We can define the derivative of a function whose domain is a subset of rational numbers?

There's no reason that a derivative couldn't be defined on such a set like $\mathbb Q$. As you note, the limit $$\lim_{h\rightarrow 0}\frac{f(a+h)-f(h)}{h}$$ may still be calculated even if $a+h$ is restricted to only rational values.

I think it's worth noting that the fact that $\mathbb Q$ is totally disconnected might give the wrong impression. The above definition only fails when fed isolated points - that is points with no other points in the domain in an open neighborhood. In the language of topology, we could say points such that $\{x\}$ is open in the domain of the function. Whether or not the domain is connected it somewhat irrelevant. So, you can't use this definition of for a function defined only on $\mathbb Z$ where every point is isolated.

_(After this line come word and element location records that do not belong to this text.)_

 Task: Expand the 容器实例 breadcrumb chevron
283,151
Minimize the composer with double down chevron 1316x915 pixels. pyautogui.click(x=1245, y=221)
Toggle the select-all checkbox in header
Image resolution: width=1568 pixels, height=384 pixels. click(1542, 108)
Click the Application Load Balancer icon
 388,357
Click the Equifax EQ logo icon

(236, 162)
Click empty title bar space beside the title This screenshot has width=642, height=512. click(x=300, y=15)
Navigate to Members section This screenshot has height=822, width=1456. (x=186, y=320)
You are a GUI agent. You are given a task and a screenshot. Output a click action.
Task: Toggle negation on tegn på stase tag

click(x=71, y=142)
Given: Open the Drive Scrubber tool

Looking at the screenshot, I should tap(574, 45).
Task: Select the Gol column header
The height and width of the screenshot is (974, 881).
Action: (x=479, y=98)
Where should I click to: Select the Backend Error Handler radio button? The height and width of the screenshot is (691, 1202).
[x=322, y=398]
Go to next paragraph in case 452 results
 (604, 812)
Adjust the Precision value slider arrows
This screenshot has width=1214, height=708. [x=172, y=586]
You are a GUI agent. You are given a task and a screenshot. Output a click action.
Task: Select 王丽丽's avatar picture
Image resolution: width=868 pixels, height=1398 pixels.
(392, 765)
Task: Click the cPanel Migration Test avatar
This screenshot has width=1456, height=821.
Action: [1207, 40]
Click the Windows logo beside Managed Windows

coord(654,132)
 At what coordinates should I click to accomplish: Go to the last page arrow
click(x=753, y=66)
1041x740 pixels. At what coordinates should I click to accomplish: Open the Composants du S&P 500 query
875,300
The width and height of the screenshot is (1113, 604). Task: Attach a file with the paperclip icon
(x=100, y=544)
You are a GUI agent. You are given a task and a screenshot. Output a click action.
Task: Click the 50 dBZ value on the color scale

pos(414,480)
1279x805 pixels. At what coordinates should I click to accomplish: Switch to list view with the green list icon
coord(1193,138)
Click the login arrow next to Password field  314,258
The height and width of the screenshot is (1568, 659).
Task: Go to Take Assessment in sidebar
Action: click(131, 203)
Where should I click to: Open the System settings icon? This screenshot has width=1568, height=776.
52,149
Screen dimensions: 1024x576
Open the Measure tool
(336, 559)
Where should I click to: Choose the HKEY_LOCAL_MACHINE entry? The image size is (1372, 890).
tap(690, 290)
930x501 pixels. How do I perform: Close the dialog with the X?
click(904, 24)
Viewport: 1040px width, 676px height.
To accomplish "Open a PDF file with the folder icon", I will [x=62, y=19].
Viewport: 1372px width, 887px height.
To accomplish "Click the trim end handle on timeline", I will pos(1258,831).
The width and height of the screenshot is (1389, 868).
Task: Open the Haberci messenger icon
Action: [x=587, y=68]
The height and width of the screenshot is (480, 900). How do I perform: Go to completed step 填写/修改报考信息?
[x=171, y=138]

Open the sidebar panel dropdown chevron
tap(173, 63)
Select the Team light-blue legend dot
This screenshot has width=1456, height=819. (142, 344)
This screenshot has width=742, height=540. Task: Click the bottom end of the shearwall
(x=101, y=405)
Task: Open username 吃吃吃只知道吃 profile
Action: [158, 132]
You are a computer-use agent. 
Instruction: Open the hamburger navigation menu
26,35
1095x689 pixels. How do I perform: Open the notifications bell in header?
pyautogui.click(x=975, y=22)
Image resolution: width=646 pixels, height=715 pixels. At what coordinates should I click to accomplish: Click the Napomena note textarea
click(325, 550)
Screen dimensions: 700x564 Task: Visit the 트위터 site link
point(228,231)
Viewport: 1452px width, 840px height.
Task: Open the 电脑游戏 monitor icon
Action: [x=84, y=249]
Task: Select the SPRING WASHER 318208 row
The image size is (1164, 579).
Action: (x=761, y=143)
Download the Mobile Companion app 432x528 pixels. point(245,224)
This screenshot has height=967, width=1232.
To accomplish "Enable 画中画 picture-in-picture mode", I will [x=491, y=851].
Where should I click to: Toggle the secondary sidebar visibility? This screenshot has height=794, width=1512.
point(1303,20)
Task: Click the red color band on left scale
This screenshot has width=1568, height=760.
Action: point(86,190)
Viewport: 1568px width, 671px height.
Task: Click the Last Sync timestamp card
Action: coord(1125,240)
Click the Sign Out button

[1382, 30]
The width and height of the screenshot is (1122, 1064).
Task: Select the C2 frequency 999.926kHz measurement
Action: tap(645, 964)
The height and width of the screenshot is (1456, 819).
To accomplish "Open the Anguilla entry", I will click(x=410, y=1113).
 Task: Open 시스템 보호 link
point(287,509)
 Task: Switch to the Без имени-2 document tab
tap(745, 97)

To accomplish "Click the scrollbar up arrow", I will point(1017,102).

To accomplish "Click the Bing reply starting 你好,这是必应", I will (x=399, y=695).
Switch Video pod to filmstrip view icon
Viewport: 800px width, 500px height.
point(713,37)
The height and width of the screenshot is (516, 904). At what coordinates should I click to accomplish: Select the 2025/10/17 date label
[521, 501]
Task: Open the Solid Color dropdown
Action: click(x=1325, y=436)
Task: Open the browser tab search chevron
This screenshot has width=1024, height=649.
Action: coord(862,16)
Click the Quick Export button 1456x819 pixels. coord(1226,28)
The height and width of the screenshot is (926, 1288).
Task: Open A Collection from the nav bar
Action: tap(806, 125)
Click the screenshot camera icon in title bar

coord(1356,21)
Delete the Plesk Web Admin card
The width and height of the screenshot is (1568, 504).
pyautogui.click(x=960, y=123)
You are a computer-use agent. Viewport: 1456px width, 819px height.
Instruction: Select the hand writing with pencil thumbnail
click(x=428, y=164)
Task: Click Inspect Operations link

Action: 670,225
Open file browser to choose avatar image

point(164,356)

But it works fine on any dense subset of $\mathbb R$, like $\mathbb Q$. Another similar thing to think about is that not all function $f:\mathbb Q\rightarrow\mathbb R$ are continuous, despite $\mathbb Q$ being totally disconnected.

We might avoid using such a derivative as one might notice that a lot of theorems (e.g. the fundamental theorem of calculus) really do need conditions like "$f:\mathbb R\rightarrow\mathbb R$ is everywhere differentiable" which can't be replaced by $f:A\rightarrow\mathbb R$ being differentiable everywhere in its domain.